[Target position records]
----

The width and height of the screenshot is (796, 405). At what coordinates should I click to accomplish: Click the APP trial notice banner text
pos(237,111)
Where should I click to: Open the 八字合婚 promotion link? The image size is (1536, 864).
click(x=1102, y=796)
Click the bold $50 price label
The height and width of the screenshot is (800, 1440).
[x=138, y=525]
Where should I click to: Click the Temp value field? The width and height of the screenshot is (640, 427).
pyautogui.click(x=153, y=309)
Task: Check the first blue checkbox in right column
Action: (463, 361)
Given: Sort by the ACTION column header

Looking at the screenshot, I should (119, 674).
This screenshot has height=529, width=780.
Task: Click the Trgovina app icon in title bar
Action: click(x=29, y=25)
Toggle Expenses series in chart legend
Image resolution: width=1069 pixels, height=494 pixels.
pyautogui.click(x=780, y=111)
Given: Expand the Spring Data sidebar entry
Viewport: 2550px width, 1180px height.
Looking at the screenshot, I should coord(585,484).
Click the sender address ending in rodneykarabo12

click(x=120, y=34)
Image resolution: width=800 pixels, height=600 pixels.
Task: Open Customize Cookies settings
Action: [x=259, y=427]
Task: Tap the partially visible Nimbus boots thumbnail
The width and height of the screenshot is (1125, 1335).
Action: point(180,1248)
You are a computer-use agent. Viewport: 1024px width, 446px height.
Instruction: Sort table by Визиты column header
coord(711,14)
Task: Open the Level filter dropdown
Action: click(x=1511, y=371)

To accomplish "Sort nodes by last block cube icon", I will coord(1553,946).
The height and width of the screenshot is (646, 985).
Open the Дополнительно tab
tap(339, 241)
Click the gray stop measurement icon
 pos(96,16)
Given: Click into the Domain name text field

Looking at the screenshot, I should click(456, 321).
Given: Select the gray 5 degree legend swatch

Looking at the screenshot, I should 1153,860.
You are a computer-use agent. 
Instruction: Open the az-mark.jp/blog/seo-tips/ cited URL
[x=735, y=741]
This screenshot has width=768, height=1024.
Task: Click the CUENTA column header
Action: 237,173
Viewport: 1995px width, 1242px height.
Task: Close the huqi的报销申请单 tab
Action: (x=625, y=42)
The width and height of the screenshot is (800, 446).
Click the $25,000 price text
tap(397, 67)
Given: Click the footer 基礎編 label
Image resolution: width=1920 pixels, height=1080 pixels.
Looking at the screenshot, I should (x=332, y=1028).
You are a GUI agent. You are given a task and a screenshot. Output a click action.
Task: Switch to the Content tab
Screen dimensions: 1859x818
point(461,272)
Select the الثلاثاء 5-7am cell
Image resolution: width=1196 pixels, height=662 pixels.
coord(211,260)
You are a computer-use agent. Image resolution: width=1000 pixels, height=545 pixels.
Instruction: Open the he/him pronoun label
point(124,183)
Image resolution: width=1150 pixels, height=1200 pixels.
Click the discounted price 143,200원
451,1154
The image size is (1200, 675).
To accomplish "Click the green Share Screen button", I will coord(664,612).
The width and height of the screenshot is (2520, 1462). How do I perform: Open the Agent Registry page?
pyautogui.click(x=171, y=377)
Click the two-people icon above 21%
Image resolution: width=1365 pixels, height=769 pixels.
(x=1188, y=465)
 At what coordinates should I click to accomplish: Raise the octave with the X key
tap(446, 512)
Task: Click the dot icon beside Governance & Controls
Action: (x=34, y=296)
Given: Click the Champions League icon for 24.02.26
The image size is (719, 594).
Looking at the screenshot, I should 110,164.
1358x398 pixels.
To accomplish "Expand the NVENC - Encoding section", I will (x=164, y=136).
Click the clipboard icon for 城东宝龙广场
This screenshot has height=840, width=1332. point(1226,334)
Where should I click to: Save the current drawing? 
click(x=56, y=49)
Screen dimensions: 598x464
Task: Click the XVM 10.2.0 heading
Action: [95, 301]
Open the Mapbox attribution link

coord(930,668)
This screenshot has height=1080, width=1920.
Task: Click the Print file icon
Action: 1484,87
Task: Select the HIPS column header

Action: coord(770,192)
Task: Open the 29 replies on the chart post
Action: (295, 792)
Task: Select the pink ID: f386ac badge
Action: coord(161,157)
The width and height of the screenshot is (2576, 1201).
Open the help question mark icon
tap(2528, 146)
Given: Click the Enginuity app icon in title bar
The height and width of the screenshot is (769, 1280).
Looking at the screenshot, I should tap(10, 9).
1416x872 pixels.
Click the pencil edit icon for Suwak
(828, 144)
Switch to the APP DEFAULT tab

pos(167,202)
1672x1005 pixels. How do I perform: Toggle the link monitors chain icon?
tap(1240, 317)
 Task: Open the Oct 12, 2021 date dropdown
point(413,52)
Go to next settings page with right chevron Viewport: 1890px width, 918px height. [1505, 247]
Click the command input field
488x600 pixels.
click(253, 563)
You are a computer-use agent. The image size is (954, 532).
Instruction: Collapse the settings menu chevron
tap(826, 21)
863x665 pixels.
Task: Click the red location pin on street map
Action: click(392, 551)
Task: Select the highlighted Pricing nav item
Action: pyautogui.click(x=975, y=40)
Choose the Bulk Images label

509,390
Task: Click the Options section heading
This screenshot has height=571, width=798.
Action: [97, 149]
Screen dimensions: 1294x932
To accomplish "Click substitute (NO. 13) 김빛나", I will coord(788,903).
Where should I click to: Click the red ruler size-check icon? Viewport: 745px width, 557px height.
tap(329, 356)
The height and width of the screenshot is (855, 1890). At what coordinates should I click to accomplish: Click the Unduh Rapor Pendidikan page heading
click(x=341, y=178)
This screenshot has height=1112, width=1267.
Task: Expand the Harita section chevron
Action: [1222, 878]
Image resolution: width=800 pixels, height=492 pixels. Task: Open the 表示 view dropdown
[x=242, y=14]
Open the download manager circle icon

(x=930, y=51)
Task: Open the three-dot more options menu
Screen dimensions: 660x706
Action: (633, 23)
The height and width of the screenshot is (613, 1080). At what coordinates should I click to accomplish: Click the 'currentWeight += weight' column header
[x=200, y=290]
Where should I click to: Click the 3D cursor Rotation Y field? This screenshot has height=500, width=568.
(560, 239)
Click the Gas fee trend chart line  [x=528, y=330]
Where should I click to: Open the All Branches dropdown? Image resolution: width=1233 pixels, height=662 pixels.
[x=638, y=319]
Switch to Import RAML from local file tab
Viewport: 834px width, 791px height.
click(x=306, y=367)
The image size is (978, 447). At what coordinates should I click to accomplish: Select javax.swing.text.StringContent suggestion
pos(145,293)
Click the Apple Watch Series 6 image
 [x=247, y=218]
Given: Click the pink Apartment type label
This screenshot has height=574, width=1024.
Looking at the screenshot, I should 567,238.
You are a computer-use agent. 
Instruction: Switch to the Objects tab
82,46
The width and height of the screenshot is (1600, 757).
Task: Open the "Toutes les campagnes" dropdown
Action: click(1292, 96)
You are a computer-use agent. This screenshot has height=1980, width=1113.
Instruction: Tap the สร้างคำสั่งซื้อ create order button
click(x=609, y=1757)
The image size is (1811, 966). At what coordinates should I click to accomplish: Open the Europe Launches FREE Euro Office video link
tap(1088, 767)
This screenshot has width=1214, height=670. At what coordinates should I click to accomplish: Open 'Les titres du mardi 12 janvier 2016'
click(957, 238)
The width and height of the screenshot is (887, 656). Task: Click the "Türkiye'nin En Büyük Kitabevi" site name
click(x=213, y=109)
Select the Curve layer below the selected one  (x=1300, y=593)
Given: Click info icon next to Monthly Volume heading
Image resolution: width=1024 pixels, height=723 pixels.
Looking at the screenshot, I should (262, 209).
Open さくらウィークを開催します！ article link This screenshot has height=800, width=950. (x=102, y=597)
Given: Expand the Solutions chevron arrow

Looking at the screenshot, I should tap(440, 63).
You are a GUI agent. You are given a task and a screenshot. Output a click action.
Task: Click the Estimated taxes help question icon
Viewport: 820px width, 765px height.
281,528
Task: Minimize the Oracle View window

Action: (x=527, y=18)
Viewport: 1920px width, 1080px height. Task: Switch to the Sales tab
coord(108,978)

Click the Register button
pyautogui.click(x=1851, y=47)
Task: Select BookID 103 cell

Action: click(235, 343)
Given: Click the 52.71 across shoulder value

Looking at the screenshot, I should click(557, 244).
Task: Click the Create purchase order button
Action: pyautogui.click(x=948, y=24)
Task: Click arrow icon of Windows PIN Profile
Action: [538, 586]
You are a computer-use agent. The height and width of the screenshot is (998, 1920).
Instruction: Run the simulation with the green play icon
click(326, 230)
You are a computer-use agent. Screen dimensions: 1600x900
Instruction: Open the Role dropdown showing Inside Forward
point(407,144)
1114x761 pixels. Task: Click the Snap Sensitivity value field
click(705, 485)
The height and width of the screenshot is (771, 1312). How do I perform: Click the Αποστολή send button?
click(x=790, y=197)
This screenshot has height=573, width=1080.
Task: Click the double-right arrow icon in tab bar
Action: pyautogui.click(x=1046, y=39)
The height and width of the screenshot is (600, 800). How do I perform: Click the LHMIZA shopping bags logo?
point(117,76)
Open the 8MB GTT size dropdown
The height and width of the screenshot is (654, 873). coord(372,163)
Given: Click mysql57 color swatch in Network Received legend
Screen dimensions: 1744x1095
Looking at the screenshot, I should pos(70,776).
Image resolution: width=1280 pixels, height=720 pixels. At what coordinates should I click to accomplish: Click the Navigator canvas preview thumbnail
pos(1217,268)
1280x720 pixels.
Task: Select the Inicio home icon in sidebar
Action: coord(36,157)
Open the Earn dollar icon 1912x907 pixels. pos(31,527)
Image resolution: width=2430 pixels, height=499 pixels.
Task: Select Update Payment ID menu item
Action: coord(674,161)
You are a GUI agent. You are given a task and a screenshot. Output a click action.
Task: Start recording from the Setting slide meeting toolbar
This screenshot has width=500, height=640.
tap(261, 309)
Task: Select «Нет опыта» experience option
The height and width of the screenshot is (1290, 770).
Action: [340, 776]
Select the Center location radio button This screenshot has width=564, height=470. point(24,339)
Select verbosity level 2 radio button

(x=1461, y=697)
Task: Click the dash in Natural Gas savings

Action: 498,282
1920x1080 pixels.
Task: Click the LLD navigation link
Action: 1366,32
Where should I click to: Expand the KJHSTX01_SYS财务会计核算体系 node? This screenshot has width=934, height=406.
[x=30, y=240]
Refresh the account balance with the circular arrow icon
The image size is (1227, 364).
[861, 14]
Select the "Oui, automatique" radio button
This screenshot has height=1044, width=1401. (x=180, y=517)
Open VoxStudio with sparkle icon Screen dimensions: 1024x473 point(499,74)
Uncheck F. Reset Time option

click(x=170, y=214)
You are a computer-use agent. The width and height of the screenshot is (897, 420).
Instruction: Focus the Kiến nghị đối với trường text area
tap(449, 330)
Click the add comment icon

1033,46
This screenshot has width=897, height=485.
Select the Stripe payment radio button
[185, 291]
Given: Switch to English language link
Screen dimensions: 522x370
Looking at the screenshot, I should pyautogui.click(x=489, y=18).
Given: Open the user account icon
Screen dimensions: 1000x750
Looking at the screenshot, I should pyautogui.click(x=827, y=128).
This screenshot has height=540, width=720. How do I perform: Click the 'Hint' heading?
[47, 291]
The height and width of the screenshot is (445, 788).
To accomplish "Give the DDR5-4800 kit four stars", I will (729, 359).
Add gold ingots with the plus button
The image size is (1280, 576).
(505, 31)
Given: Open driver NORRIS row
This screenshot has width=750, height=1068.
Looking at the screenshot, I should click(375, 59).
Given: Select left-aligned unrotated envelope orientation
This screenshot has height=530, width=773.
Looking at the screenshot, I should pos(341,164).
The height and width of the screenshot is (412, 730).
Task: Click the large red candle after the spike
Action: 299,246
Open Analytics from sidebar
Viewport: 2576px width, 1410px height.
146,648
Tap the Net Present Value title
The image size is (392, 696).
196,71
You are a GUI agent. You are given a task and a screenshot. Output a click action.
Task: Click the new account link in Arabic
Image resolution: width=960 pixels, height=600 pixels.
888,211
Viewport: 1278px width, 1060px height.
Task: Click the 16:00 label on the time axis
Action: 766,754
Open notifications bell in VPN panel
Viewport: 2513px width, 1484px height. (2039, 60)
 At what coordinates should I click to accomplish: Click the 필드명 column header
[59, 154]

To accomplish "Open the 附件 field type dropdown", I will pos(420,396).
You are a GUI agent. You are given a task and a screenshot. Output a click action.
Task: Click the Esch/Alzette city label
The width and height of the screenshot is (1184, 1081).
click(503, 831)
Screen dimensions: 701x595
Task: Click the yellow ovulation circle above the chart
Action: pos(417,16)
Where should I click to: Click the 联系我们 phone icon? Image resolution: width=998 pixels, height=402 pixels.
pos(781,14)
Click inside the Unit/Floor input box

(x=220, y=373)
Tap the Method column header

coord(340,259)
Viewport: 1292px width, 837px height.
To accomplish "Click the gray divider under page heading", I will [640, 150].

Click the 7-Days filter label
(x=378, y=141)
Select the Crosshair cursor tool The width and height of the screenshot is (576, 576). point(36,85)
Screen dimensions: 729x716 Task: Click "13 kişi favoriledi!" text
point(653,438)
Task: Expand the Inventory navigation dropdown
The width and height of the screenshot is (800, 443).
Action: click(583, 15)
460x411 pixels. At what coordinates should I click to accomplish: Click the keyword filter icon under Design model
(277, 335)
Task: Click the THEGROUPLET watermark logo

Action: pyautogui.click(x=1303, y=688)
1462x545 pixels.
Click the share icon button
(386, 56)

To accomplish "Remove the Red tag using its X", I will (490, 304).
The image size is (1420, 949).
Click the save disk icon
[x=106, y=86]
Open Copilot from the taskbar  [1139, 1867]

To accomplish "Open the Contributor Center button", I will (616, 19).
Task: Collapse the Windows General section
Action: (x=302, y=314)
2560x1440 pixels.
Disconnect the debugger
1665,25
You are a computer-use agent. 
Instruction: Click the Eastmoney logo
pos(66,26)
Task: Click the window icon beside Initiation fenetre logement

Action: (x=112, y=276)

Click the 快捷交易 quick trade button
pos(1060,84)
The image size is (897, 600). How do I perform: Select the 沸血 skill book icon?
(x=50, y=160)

----

**Written exercise**
Report every line of the records that contains the string "question".

**Finished task**
Open the help question mark icon
Task: Click the Estimated taxes help question icon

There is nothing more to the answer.